● PROBLEM STATEMENT: The records that follow should be retyped word for word.

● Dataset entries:
***
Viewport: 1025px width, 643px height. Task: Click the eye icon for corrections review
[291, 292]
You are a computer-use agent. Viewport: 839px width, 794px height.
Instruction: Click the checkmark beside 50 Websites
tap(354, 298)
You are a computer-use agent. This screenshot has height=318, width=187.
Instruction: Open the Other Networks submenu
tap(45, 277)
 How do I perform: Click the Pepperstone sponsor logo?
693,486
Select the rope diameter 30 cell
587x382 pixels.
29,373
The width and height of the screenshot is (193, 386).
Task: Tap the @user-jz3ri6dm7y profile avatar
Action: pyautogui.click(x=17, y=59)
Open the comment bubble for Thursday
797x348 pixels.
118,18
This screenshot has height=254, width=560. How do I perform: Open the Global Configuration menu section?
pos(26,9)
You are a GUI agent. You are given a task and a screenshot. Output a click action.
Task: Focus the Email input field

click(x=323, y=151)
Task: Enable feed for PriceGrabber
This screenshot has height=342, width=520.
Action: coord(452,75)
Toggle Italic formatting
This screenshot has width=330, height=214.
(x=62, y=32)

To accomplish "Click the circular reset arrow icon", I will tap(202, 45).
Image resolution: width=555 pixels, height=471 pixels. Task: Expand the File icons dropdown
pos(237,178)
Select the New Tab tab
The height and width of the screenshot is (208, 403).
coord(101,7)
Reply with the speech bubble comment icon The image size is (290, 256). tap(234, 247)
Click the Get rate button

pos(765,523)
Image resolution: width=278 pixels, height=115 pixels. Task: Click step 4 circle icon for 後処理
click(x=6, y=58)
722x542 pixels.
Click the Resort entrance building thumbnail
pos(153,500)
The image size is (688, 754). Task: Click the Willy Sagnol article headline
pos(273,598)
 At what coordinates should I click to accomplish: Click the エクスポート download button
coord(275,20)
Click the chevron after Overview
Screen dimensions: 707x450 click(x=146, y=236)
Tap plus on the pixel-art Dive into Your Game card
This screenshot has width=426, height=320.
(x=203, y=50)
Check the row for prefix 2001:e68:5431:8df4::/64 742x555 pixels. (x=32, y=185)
***
● RESPONSE TO THE EXERCISE:
Viewport: 1025px width, 643px height. Task: Click the eye icon for corrections review
[291, 292]
You are a computer-use agent. Viewport: 839px width, 794px height.
Instruction: Click the checkmark beside 50 Websites
tap(354, 298)
You are a computer-use agent. This screenshot has height=318, width=187.
Instruction: Open the Other Networks submenu
tap(45, 277)
 How do I perform: Click the Pepperstone sponsor logo?
693,486
Select the rope diameter 30 cell
587x382 pixels.
29,373
The width and height of the screenshot is (193, 386).
Task: Tap the @user-jz3ri6dm7y profile avatar
Action: pyautogui.click(x=17, y=59)
Open the comment bubble for Thursday
797x348 pixels.
118,18
This screenshot has height=254, width=560. How do I perform: Open the Global Configuration menu section?
pos(26,9)
You are a GUI agent. You are given a task and a screenshot. Output a click action.
Task: Focus the Email input field

click(x=323, y=151)
Task: Enable feed for PriceGrabber
This screenshot has height=342, width=520.
Action: coord(452,75)
Toggle Italic formatting
This screenshot has width=330, height=214.
(x=62, y=32)

To accomplish "Click the circular reset arrow icon", I will tap(202, 45).
Image resolution: width=555 pixels, height=471 pixels. Task: Expand the File icons dropdown
pos(237,178)
Select the New Tab tab
The height and width of the screenshot is (208, 403).
coord(101,7)
Reply with the speech bubble comment icon The image size is (290, 256). tap(234, 247)
Click the Get rate button

pos(765,523)
Image resolution: width=278 pixels, height=115 pixels. Task: Click step 4 circle icon for 後処理
click(x=6, y=58)
722x542 pixels.
Click the Resort entrance building thumbnail
pos(153,500)
The image size is (688, 754). Task: Click the Willy Sagnol article headline
pos(273,598)
 At what coordinates should I click to accomplish: Click the エクスポート download button
coord(275,20)
Click the chevron after Overview
Screen dimensions: 707x450 click(x=146, y=236)
Tap plus on the pixel-art Dive into Your Game card
This screenshot has width=426, height=320.
(x=203, y=50)
Check the row for prefix 2001:e68:5431:8df4::/64 742x555 pixels. (x=32, y=185)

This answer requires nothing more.